Rewrite the entries, starting at the line that contains "Open the Nottm Forest link beside O. Mangala" and ending after the line that contains "point(27,92)", with the requests kept as they are and every coordinate in the answers offset by 70.

Stored dataset items:
══════════════════════════════

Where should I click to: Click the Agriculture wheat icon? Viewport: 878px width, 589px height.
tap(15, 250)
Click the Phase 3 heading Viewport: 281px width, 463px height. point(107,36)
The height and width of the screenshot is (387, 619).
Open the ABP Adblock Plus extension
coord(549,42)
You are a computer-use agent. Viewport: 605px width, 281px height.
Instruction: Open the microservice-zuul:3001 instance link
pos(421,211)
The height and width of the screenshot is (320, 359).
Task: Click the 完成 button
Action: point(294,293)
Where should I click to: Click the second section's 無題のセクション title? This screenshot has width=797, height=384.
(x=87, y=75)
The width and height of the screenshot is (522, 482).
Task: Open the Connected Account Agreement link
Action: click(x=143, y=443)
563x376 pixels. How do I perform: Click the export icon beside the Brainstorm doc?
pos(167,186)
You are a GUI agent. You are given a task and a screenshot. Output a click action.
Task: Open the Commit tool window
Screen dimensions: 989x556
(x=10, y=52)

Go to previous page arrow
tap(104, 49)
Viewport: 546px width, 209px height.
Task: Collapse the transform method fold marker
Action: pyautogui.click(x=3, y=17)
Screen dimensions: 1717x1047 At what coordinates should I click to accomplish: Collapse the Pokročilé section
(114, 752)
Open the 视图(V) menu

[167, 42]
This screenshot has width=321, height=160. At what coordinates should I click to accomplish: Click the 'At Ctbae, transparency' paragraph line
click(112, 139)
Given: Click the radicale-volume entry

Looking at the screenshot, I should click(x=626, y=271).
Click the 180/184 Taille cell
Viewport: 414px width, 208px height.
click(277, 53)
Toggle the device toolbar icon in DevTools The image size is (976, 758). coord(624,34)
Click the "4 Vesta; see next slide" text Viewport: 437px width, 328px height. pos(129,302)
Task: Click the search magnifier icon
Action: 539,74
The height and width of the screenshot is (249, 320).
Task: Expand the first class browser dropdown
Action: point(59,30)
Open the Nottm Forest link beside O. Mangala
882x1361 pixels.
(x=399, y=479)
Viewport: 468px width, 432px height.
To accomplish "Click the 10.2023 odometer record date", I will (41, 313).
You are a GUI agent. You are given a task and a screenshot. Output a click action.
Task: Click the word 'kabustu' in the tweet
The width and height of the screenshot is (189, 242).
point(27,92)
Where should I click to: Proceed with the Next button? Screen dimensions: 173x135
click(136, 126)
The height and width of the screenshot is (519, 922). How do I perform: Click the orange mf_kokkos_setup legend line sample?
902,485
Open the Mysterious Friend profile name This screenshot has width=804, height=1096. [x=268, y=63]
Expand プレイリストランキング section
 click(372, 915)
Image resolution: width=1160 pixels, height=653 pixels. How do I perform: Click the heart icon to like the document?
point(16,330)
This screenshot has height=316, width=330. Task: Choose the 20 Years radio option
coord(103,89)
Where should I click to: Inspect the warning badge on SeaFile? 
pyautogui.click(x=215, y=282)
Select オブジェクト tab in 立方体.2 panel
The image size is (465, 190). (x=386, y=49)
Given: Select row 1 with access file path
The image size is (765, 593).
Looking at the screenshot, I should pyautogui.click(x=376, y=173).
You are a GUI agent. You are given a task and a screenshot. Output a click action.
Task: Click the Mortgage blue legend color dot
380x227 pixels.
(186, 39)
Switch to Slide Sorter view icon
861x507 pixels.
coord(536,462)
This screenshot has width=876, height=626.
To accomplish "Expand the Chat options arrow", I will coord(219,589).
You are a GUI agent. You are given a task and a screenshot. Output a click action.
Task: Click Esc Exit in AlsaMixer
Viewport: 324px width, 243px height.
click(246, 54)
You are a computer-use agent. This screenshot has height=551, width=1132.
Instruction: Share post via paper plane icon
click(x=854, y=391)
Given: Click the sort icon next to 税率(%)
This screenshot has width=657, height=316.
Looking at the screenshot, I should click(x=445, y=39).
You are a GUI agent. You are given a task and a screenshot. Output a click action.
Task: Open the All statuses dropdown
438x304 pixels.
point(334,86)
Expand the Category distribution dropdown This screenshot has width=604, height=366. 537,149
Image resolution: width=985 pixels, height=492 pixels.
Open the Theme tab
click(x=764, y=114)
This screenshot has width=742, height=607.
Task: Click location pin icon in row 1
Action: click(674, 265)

══════════════════════════════

ANSWER TO THE EXERCISE ->
Open the Nottm Forest link beside O. Mangala
882x1361 pixels.
(x=469, y=549)
Viewport: 468px width, 432px height.
To accomplish "Click the 10.2023 odometer record date", I will (111, 383).
You are a GUI agent. You are given a task and a screenshot. Output a click action.
Task: Click the word 'kabustu' in the tweet
The width and height of the screenshot is (189, 242).
point(97,162)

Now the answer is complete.